** Opening Excerpted passage block **

Humus behaves similarly to clay in its ability to adsorb cations, improving fertility by holding nutrients in forms that plants can access.
Compost-rich garden beds often show rapid plant growth because humus improves both soil structure and nutrient availability.
Loam as the Ideal Soil
- Loam contains a balanced proportion of sand, silt, clay, and humus, producing optimal conditions for plant growth.
- Loam provides medium drainage, high nutrient retention, adequate aeration, and high water-holding capacity, all of which support high productivity.
- Loam supports diverse soil organisms and allows roots to grow deeply and efficiently.
Loam is often described as the ideal growing medium, representing a harmonious combination of particle sizes that meet most plant requirements.
Texture and Ecosystem Productivity
- Pore sizes larger than 0.1 mm allow oxygen diffusion, root growth, and water movement, supporting healthy plant development.
- Smaller pores below 0.05 mm retain water, providing sustained moisture during dry periods but increasing the risk of poor aeration when excessive.

** Closing Excerpted passage block **
** Opening Information provided block **

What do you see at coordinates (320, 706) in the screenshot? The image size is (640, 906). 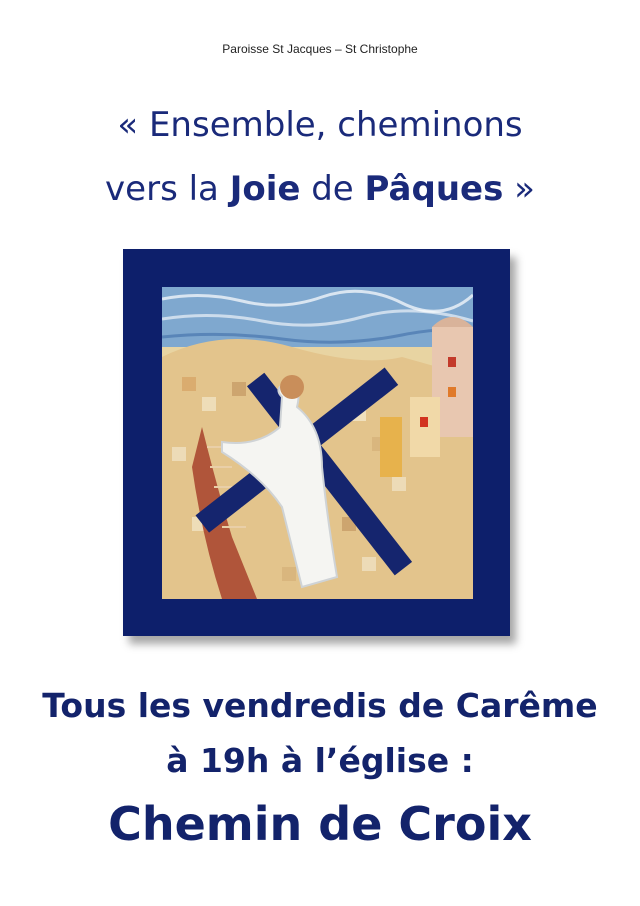 I see `announcement-line-1: Tous les vendredis de Carême` at bounding box center [320, 706].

** Closing Information provided block **

Continue the soil passage from its last sentence. The data has no connection to the soil passage.

Reply to the exercise:
- Soils with moderate pore sizes and balanced texture support higher primary productivity due to optimal water and air exchange.
High productivity is generally found in soils that offer both good aeration and reliable moisture, a balance that loam achieves naturally.
- Define soil texture and explain how it is determined using laboratory and field methods.
- Explain why sandy soils drain rapidly and how this affects primary productivity.
- Discuss the role of humus in improving both sandy and clay soils.
- Compare sandy, silty, and clay soils in terms of aeration, water retention, and fertility.
- Evaluate why loam is considered the most productive soil texture for agriculture.